Extreme iron isotope fractionation between colloids and particles of boreal and temperate organic-rich waters

Significant and systematic variations of iron isotopic composition in surface water sample fractions obtained by frontal cascade filtration and ultrafiltration have been recorded in (1) subarctic organic-rich boreal river and stream, mire, lake and soil solutions in northern taiga zone (Karelia, NW Russia) and (2) temperate river and lake waters of the southern boreal zone (Central Russia). Water samples were filtered in the field employing progressively decreasing pore size from 100 μm to 1 kDa followed by iron isotope analysis.

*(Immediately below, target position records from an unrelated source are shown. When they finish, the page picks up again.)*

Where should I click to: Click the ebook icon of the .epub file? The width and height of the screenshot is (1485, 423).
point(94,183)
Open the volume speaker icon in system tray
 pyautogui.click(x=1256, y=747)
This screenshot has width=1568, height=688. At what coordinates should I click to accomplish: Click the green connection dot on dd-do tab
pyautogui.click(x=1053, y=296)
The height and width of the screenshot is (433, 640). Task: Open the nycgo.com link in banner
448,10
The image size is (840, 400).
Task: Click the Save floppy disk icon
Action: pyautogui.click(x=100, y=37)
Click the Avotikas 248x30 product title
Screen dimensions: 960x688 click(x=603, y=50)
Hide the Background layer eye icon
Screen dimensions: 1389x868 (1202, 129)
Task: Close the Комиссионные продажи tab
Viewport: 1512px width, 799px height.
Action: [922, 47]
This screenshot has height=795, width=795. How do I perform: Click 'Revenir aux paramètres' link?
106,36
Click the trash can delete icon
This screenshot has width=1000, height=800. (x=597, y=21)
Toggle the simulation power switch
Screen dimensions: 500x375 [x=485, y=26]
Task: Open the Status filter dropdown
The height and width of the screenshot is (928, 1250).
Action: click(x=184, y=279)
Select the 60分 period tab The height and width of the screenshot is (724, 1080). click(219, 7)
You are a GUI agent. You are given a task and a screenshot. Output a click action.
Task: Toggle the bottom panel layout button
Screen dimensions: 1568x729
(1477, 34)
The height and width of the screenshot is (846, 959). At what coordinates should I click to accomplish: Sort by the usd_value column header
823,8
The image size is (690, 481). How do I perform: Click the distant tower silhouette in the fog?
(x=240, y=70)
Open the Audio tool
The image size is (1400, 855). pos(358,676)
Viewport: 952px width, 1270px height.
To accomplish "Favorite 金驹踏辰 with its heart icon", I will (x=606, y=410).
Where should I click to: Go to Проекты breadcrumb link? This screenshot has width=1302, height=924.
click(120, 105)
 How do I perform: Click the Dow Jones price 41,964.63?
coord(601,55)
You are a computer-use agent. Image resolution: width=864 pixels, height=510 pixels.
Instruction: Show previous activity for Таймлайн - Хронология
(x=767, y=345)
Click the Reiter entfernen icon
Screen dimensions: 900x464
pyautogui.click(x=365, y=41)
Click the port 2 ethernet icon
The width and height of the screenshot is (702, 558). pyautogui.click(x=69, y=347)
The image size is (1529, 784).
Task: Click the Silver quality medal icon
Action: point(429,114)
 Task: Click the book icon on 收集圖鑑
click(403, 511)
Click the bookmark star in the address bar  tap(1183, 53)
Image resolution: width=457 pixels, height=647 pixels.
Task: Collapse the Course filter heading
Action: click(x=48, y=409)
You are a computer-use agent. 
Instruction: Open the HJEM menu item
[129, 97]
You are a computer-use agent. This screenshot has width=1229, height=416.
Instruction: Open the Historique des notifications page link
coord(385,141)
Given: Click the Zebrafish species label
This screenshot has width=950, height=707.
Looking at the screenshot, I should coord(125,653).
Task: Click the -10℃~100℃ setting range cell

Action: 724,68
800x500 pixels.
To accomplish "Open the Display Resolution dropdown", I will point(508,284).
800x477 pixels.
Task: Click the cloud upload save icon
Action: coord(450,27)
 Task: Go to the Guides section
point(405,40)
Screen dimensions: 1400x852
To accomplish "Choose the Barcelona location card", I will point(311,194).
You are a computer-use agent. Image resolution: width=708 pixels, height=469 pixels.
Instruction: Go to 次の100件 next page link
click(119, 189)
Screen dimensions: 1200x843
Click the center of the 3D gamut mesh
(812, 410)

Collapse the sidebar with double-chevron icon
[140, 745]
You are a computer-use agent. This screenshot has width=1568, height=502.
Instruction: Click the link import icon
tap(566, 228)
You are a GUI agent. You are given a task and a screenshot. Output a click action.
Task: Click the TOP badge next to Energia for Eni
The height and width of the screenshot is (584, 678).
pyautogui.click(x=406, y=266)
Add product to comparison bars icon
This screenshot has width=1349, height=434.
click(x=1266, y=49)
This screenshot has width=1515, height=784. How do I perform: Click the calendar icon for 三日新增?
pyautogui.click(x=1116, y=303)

In all river samples, there was a gradual increase of δ57Fe relative to IRMM-14 with decreasing pore size, from +0.4 ± 0.1‰ at 100 μm up to +4.2 ± 0.1‰ at 10 kDa fraction in the subarctic zone and from −0.024 ± 0.2‰ at 100 μm up to +1.2 ± 0.2‰ at 10 kDa in the temperate zone. In the series of filtrates/ultrafiltrates of subarctic and temperate streams and rivers, the δ57Fe value decreases with increasing molar Fe/Corg ratio. Therefore, small-size, Fe-poor, C-rich colloids (1–10 kDa) and Low Molecular Weight (LMW) fractions of oxygenated water exhibit strong enrichment in heavy isotope whereas High Molecular Weight Fe-rich colloids (100 kDa–0.22 μm) and particles (1–100 μm) are isotopically lighter and closer to the continental crust Fe isotope composition.The relative enrichment of 1–10 kDa ultrafiltrates in heavy isotopes suggests that low molecular weight ligands bind Fe more strongly (Fe–O–C bonds) than Fe(III)oxy(hydr)oxides (Fe–O–Fe bonds), in accord with quantum mechanics principles. Highly positive δ57Fe of the LMW fraction of labile and potentially bioavailable Fe in small subarctic rivers may turn out to be a very important source of isotopically heavy Fe in the Arctic Ocean. The mechanisms involved in the production of this isotopically heavy Fe may lead this tracer to become a new indicator of environmental changes occurring in the boreal zone.